-- Start of Passage to read --

Known Issues

Functional Issues

  • You can not update firmware of the individual components of the DGX H100 GPU tray. For example, you can not individually update the firmware for the GPU only. You must update the firmware by flashing the entire DGX H100 GPU tray.

  • Firmware download is not automatic. You must download the firmware manually from the NVIDIA Enterprise Support Portal.

  • For systems running DGX OS 6.0, the nvfwupd command-line utility that is shown in sample commands is not automatically installed. You must download the utility from the NVIDIA Enterprise Support Portal. For systems running DGX OS 6.1, the nvfwupd command-line utility is included with the operating system.

The ipmitool dcmi power reading Command Returns 0 Power Reading Value

Issue

When you use the ipmitool dcmi power reading command to report the power consumption data, the command reports 0 Watts for the power reading value as shown in the following example:

$ sudo ipmitool -I lanplus -H IPaddress -U user -P password dcmi power reading
Instantaneous power reading:                             0 Watts
Minimum during sampling period:                          0 Watts
Maximum during sampling period:                       7852 Watts
Average power reading over sample period:             1885 Watts
IPMI timestamp:                             Jan 12 09:20:45 2024
Sampling period:                                00000005 Seconds
Power reading state is:                                activated

No workaround is available at the time of the firmware update 1.1.3 release; however, this issue is expected to be resolved in a later release.

Misleading Messages During Firmware Update

Issue

During the process of the ConnectX-7 firmware update, upon completion of applying the update, a reboot is required as suggested by these messages: To load new FW, run mlxfwreset or reboot machine. and Please reboot machine to load new configurations. However, rebooting the system does not load the firmware update or new configurations properly for the ConnectX-7 firmware versions 28.36.1010 and later.

Workaround

For the firmware update and new configurations to load successfully, perform an AC power cycle on the system instead of rebooting.

Sensors Endpoint for the Redfish API Does Not Support $expand

Issue

An HTTP GET request to the sensors endpoint with an $expand argument like the following fails.

/redfish/v1/Chassis/DGX/Sensors?$expand=.($levels=3)

Workaround

You can request sensor data from the Redfish API by requesting one sensor at a time. You can use the IPMI tool to request sensor data.

GPUs Show Exclamation Mark in BMC Web Interface

Issue

When you view the GPUs from the BMC web interface, the GPUs are shown with an exclamation mark (excl-mark).

Explanation

The icon is a false positive. You can view the results of the nvsm show health command to confirm that the GPU status is healthy.

-- End of Passage to read --
-- Start of Items --

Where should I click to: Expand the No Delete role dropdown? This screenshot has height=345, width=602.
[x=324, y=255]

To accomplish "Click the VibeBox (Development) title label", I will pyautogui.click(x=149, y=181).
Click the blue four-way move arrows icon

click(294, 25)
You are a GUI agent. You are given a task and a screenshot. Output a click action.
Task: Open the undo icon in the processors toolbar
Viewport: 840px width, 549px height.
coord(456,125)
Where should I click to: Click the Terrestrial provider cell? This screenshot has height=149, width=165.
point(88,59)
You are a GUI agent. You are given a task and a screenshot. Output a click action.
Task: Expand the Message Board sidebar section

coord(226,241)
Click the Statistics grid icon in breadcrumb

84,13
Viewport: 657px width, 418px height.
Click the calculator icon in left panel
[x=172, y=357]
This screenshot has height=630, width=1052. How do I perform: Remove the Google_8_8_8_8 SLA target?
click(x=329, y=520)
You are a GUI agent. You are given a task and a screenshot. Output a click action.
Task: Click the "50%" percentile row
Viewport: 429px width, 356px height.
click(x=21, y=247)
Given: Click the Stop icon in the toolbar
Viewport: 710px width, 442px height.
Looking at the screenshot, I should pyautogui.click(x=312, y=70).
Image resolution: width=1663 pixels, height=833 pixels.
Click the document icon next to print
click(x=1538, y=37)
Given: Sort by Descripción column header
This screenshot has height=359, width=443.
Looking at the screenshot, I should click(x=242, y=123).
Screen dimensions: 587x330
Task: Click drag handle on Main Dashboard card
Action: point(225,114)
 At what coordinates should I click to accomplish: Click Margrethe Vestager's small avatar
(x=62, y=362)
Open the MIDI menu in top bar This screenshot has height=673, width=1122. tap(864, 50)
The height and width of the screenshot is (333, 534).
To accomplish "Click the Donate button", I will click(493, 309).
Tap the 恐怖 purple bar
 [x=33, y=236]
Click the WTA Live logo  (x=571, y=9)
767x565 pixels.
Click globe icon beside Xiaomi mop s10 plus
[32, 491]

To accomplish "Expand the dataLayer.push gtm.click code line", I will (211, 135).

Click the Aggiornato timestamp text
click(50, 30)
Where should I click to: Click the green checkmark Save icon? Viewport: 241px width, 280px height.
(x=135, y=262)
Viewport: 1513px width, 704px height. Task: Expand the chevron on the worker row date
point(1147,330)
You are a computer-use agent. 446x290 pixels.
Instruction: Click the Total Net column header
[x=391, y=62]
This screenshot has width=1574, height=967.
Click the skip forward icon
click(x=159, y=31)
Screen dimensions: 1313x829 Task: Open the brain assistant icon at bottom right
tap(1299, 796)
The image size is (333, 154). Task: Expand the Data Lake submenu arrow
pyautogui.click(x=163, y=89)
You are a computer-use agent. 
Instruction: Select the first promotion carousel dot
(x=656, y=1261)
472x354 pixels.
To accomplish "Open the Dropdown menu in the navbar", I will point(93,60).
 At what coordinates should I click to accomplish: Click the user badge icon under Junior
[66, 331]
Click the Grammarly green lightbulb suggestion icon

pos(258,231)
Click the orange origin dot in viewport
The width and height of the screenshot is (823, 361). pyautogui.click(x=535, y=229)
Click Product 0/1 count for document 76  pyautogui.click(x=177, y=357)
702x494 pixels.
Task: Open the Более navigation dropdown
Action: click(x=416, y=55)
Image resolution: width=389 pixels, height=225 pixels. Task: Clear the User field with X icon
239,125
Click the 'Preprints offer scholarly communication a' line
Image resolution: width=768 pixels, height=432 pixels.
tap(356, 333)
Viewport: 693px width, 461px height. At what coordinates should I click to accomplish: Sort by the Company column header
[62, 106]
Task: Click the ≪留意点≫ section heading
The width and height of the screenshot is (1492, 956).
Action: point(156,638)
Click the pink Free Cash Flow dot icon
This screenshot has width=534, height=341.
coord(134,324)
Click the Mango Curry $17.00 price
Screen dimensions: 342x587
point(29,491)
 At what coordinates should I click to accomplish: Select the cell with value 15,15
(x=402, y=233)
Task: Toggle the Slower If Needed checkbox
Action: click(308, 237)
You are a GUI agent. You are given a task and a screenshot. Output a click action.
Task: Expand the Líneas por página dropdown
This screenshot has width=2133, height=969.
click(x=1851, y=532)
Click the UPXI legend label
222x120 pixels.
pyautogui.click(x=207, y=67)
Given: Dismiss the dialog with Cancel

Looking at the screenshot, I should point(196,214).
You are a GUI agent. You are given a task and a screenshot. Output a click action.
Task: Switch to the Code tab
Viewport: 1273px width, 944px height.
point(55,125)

-- End of Items --

_Task requirements_
Resume the known-issues notes on DGX H100 firmware from where they stop.

_Answer for this exercise_
Fixed Release

This issue is fixed with the v1.1.1 firmware update.

Firmware Upgrade or Downgrade Can Fail

Issue

When you perform a firmware upgrade or downgrade, the change can fail with a message like the following example:

...
[Sat 19 Aug 2023 08:20:50 AM CST] Firmware update task ended with state Exception, percentComplete: [98]
[Sat 19 Aug 2023 08:20:50 AM CST] Update RC: 1
[Sat 19 Aug 2023 08:20:50 AM CST] Collect RF task
[Sat 19 Aug 2023 08:21:01 AM CST] Update failed with [nvfw_DGX-H100_0005_230615.1.0_dbg-signed.fwpkg]:[/redfish/v1/UpdateService/FirmwareInventory/EROT_BMC_0]

Workaround

Retry the firmware upgrade or downgrade.

BMC LDAP Fields Do Not Support Space or Slash Characters

Issue

The BMC LDAP settings do not support the space or slash characters as part of the bind DN or search base. The following DN results in a failure:

DC=Echo Studios,DC=com

Workaround

No workaround is available.

Firmware Inventory Can Be Invalid During Boot

Issue

In rare instances, polling the firmware inventory endpoint of the BMC Redfish API can report an inaccurate firmware versions for the HGX_0 component.

Workaround

Query the firmware inventory after the system completes the boot sequence to retrieve the current firmware inventory.

BMC Slow Startup After AC Power Cycle

Issue

After an AC power cycle, the BMC can require approximately 10 minutes before it is available for communication. The BMC is typically available within three minutes.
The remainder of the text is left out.